In the article about Jon Sampang, which team beat Crescenta Valley in the 2003 loss?

EXERCISE TEXT.
════════════════

By Brandon HENSLEY
One of Jon Sampang’s proudest moments in life came after a loss, surrounded by his Crescenta Valley teammates who were openly weeping in the locker room. For some, it was the end of a season. For the seniors, it was the end of their high school career.
Sampang was one of those seniors that day in 2003 but, as he was interviewed after the loss to Mission Viejo, a reporter noted he wasn’t one of the boys crying. There was nothing to cry about, Sampang told him. He had left everything on the court, and the Falcons had lost. But so what? That’s life.
Sampang had almost lost a part of himself that year, his only season on the varsity team. He wanted to quit at one point. The lessons Crescenta Valley basketball tried to impart on the young man fell on deaf ears. Put me in and I’ll score a basket, he thought, but don’t talk to me about becoming a better man down the road.

════════════════

DATASET EXCERPTS.
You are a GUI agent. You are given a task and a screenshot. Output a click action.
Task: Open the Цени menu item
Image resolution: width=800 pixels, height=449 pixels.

════════════════

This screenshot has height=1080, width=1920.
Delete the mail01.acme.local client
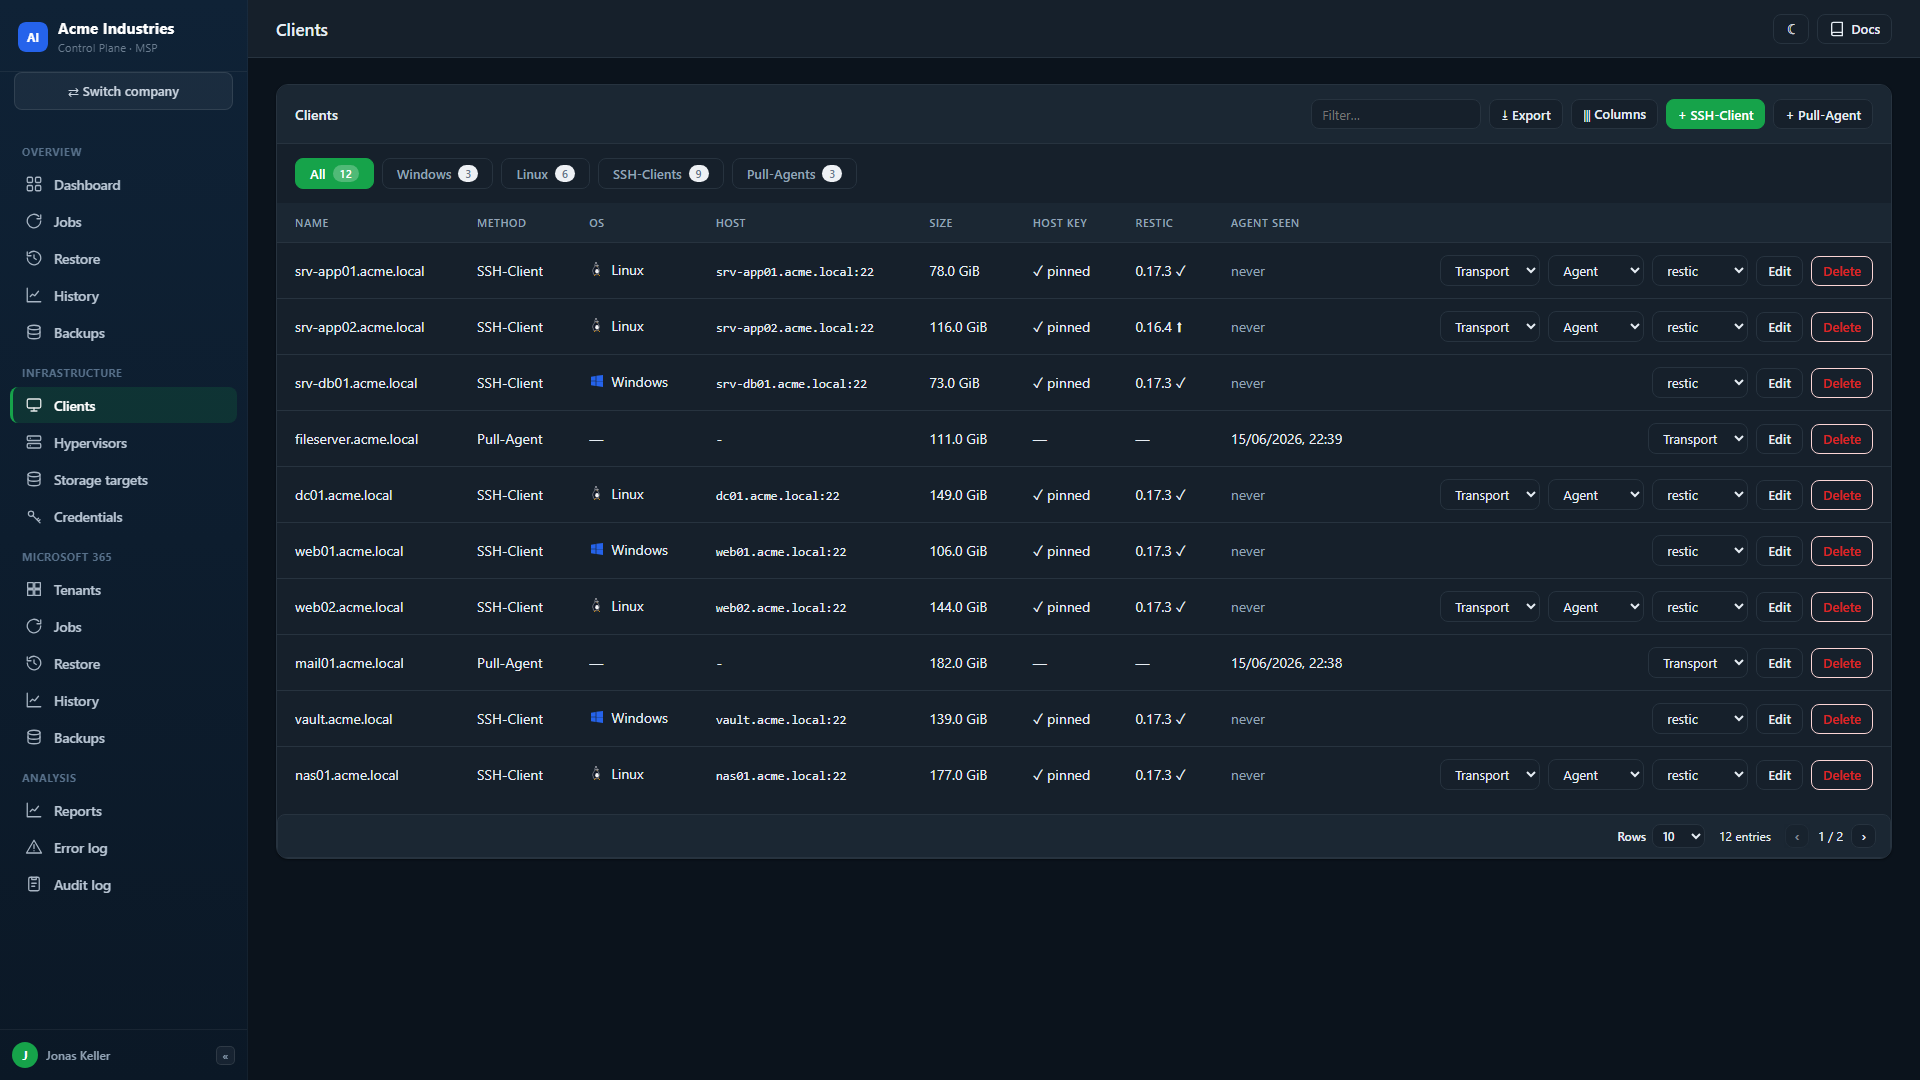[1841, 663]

════════════════

TASK ANSWER.
Mission Viejo